Thrawn may be gone, but don’t be blue
One of my favorite late EU books was Scoundrels. Tim Zahn used many of the same storytelling techniques he used with Thrawn — the sense of a Holmesian mystery that developed over time as the reader gained some insights into what was happening. But instead of Grand Admiral Thrawn revealing everything through a Socratic dialogue with his Watsonian protégé, those details came out naturally through the story — and it really worked.

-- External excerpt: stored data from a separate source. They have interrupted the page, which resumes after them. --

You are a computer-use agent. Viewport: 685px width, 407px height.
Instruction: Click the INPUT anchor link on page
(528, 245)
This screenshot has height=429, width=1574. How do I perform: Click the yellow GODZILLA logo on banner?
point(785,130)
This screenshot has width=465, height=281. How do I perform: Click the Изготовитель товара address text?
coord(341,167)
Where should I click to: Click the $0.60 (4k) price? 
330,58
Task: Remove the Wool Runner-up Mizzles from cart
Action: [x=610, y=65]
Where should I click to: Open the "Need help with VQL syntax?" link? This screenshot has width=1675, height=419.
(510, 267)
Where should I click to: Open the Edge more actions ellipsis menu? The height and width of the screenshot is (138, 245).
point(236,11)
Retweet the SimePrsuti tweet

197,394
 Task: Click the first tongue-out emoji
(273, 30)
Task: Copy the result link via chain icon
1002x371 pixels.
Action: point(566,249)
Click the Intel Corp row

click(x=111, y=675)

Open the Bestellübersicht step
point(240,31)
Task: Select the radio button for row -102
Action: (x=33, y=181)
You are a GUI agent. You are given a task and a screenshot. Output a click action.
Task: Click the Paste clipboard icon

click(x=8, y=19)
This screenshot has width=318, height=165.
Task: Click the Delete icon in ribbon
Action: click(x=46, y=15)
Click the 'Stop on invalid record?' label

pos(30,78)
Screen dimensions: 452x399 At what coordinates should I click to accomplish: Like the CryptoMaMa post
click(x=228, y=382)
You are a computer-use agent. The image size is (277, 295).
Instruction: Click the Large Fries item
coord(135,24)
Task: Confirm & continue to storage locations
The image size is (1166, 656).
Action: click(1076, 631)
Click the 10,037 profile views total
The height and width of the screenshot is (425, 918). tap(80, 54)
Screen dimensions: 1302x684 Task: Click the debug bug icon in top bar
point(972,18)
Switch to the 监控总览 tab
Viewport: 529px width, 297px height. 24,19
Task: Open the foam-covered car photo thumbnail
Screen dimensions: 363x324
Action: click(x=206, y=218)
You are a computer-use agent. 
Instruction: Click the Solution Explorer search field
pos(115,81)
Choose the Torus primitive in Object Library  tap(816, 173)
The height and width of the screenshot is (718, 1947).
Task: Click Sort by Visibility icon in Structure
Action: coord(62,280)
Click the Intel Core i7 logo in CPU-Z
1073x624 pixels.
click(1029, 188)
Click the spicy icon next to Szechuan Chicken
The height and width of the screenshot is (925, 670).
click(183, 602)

Through Pryce, Krennic, Savit, Tarkin, and Ronan, Tim Zahn has given us some excellent Imperial bickering in his recent novels. The man has a knack for writing Imperial characters and I enjoy his tendency to include political court intrigues instead of just straight military stuff. In fact, the straight military stuff is usually the least interesting to me (I say usually because there were some pretty enjoyable military characters in Treason that I thought worked very well — Karyn Faro and some troopers come to mind).
Tim Zahn created Thrawn, but he’s not the only character Zahn created. For one thing, the Chiss have expanded well beyond just Thrawn as their sole representative. For another, remember Talon Karrde and Mara Jade? There’s a whole separate branch of Zahn storytelling around the underworld that we haven’t had too much of a chance to explore in the new canon. I don’t even mean necessarily bringing Karrde and Jade into the canon (although I know plenty would be thrilled, and I certainly think an Emperor’s Hand could lead to more of the court intrigue I enjoy).
I’d enjoy seeing Zahn branch out into new eras of storytelling. New to him in canon at least — imagine a post-Return of the Jedi story about the First Order. There’s all the bureaucratic infighting and ineptitude that Zahn enjoys portraying with the Empire, but it’s all so…extra. After seeing Zahn opine about General Hux and Kylo Ren at convention panels (he does not have a high opinion of their competence), I would love to see him tackle the First Order. Perhaps it’s a little bit of maliciousness in me (I really do not like the First Order), but I’d love a Zahn take on just how terrible they really are.
All this to say that if we really have seen the last of Thrawn (at least for a while), I don’t think it’s a bad thing. It was great seeing Thrawn again but we can have too much of a good thing. In the meantime, there are plenty of other stories, timeline eras, and other characters out there that deserve a chance. And if we’re lucky enough to get more Tim Zahn Star Wars books, I think it would be great to see him tackle some of those non-Thrawn stories.
But hey…if there’s a post-Rebels road trip comedy novel with Ezra Bridger and Thrawn trapped on the bridge of a Star Destroyer in the works, I’d totally be game.